Instruction:
Using the text below on the Nevada comic series, answer these questions:
(a) In what year was the series published?
(b) Which Vertigo editor asked Gerber to come up with something original?
(c) What is the name of Nevada's pet ostrich?

Text passage:
## Start

Nevada is the title of an American comic book limited series published by DC Comics under its Vertigo imprint in 1998. The series was written by Steve Gerber and with art from Phil Winslade, Steve Leialoha, and Dick Giordano.

The origin of the character is to be found in a Howard the Duck story that contained a "mandatory fight scene" between a Las Vegas chorus girl, an ostrich and a standing lamp. Writing on the CompuServe comics forum, Neil Gaiman said he'd like to see that story. When Gerber was asked to come up with something original by Vertigo editor Karen Berger (who rejected his Vertigo take on Inferior Five), he created Nevada.

Plot
Nevada is a Las Vegas chorus girl with a pet performing ostrich named "Bolero". One day, reality begins to change; while investigating, she finds herself fighting against a mobster with a lava lamp for a head.

## End

Text and item location entries
## Start

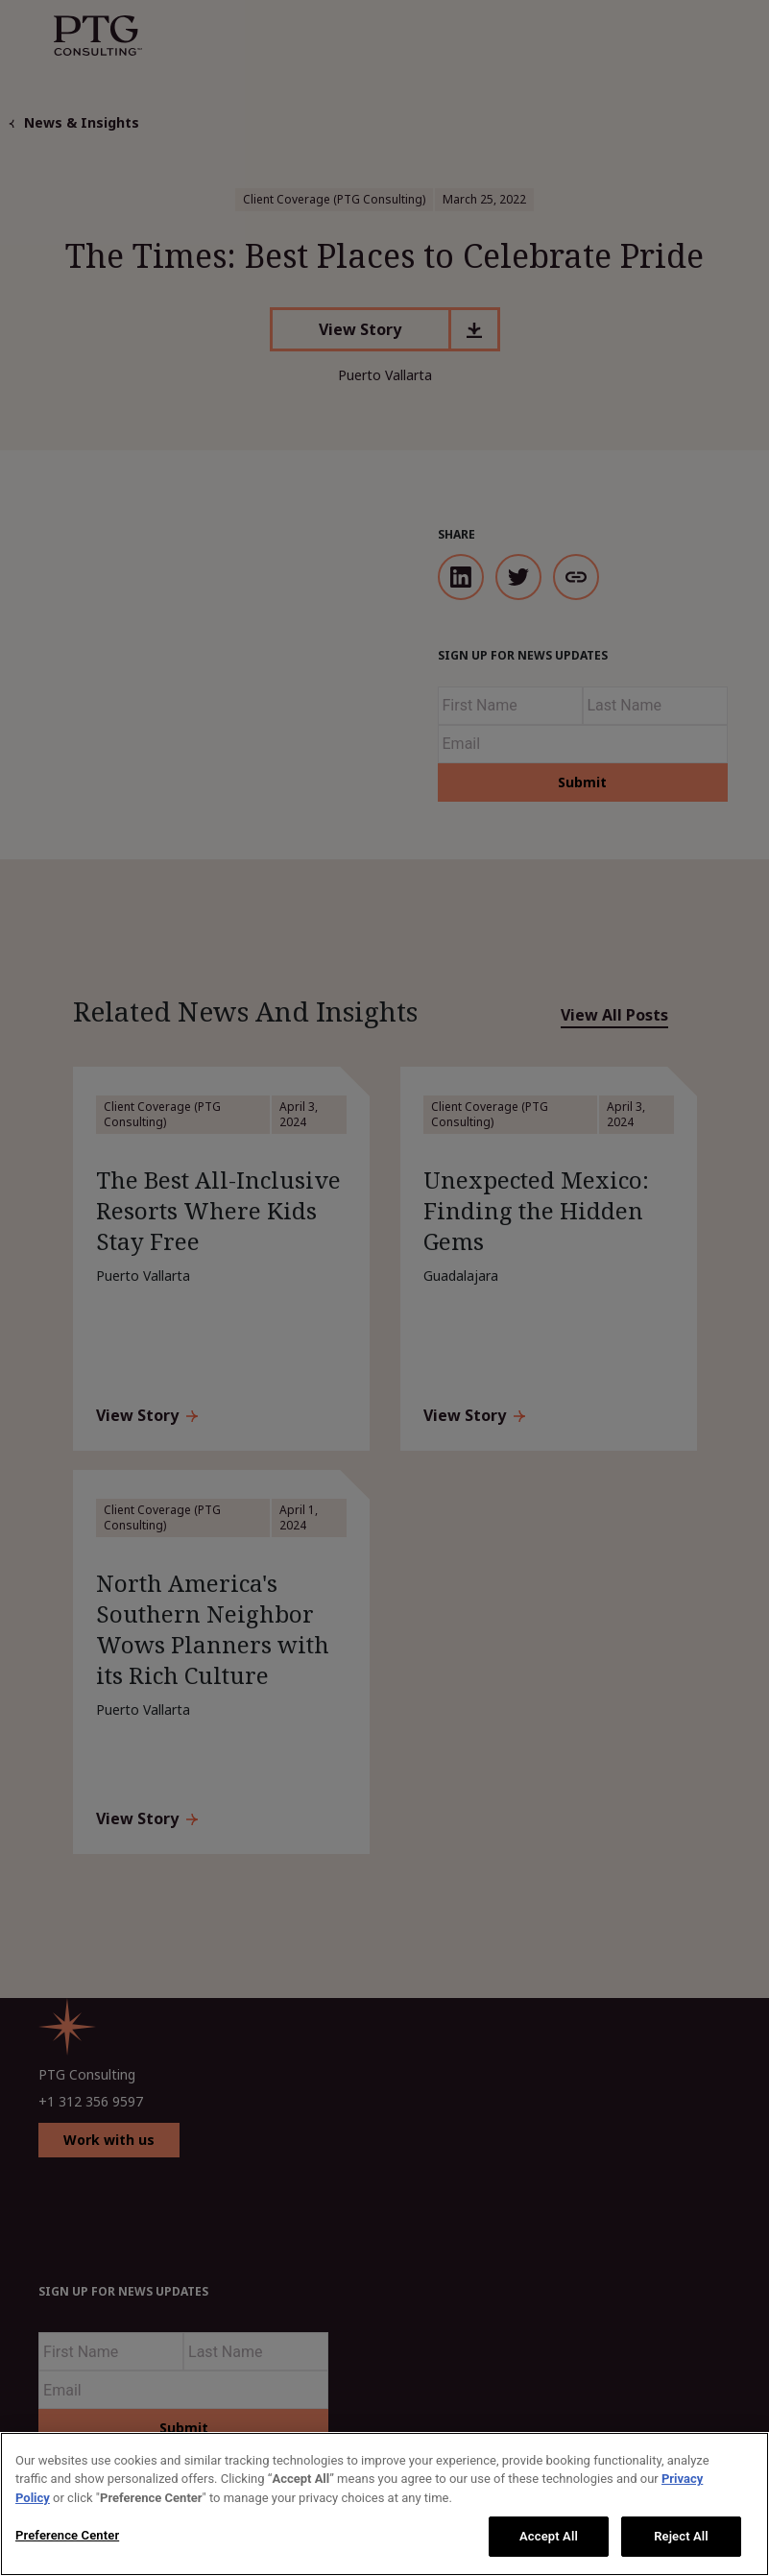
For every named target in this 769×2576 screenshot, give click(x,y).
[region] (384, 2504)
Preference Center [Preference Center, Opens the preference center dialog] (67, 2535)
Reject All (681, 2536)
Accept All (548, 2536)
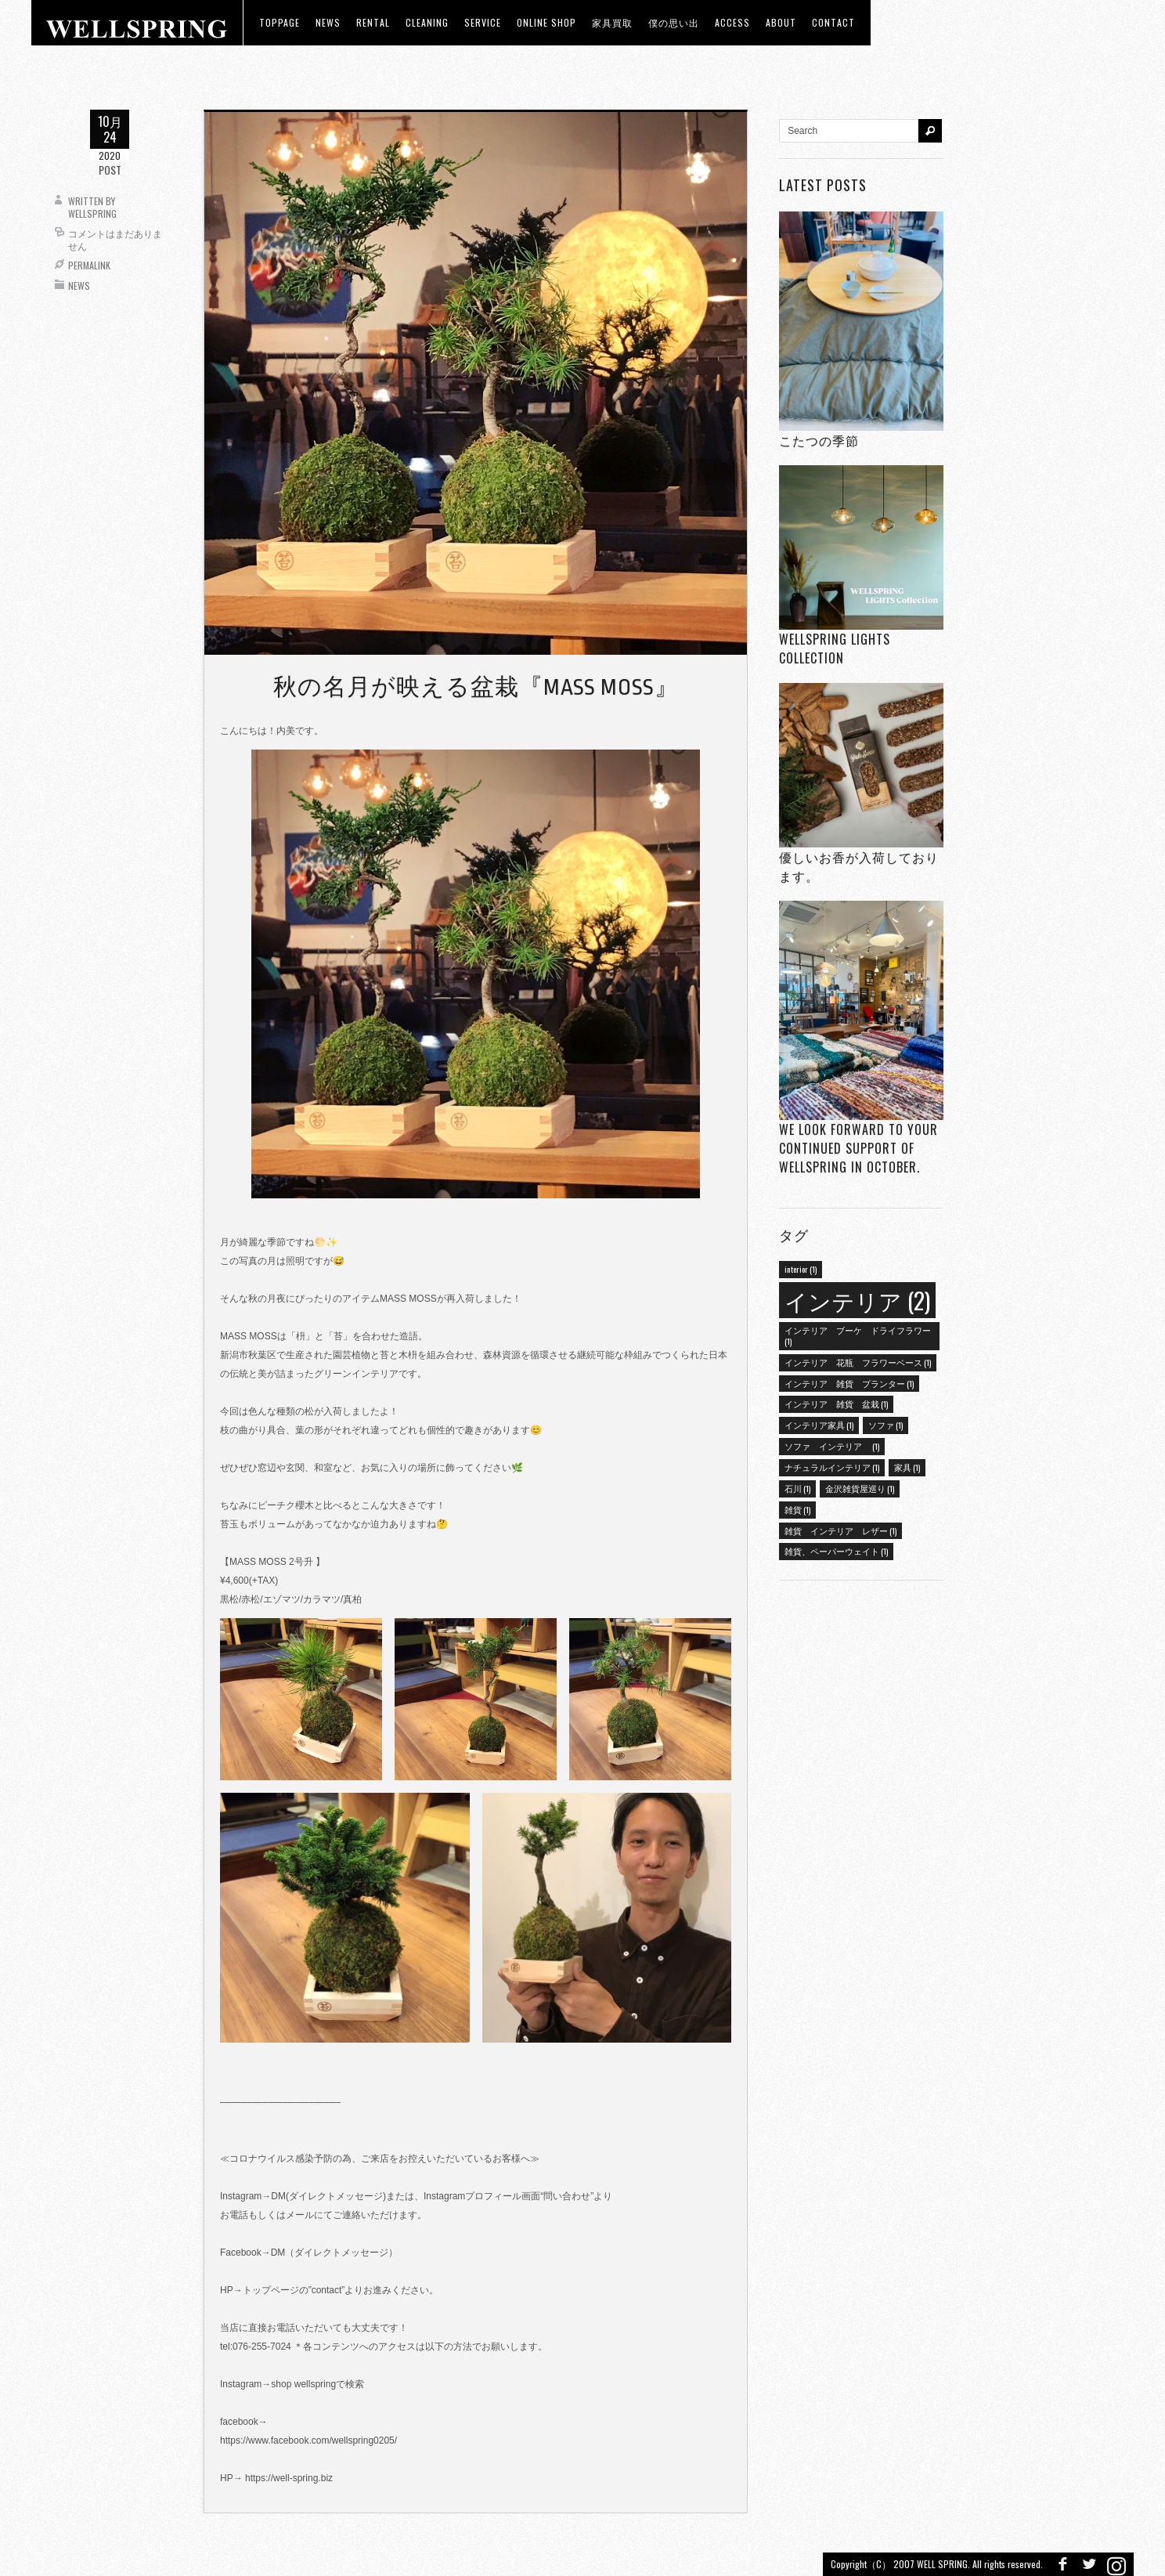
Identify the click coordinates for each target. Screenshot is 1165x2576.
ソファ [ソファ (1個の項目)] (885, 1424)
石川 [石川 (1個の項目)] (797, 1488)
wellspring (92, 213)
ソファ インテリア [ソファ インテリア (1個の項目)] (831, 1446)
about (781, 22)
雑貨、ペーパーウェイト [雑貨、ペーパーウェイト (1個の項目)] (836, 1551)
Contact (833, 22)
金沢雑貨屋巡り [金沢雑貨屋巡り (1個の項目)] (859, 1488)
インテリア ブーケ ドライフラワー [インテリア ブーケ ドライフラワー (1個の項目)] (857, 1335)
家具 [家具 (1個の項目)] (907, 1467)
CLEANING (427, 22)
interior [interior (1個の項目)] (800, 1269)
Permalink (89, 265)
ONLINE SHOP (546, 22)
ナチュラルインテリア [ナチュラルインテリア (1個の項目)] (831, 1467)
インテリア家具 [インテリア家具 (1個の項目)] (818, 1424)
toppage (279, 22)
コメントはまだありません (115, 239)
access (732, 22)
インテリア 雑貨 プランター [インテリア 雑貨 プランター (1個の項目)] (849, 1383)
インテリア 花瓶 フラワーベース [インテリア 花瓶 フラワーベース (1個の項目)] (857, 1362)
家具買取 (612, 22)
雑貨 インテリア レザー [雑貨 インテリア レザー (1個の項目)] (840, 1530)
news (328, 22)
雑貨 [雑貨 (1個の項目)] (797, 1509)
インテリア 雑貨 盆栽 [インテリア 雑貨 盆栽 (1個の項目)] (836, 1403)
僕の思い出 (673, 22)
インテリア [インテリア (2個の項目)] (857, 1300)
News (79, 285)
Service (482, 22)
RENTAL (373, 22)
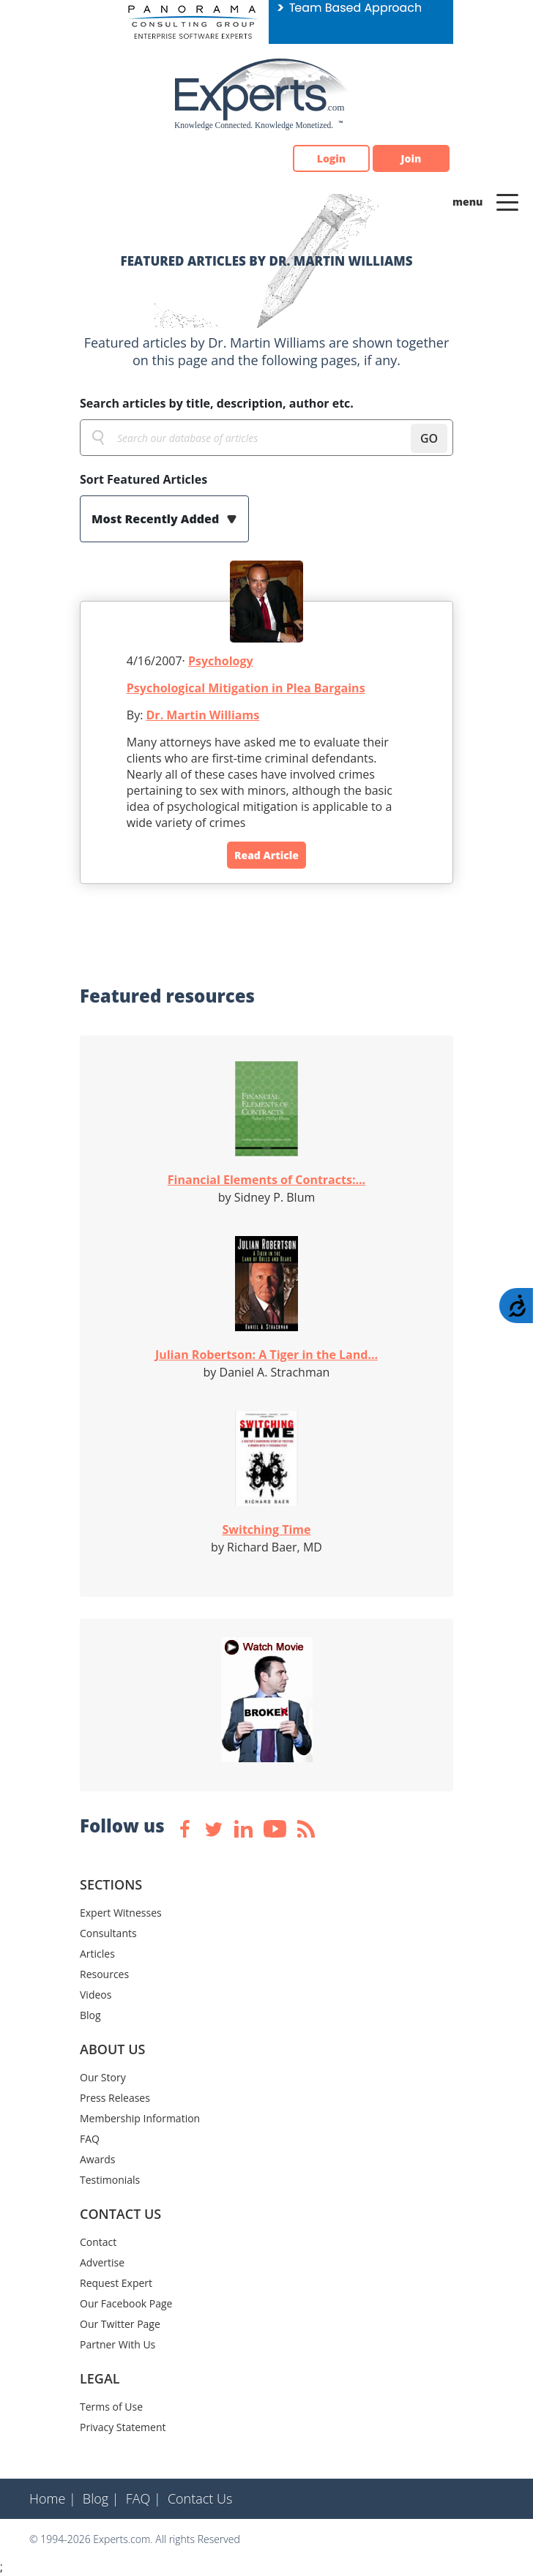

## End

Exercise result:
(a) 1998
(b) Karen Berger
(c) Bolero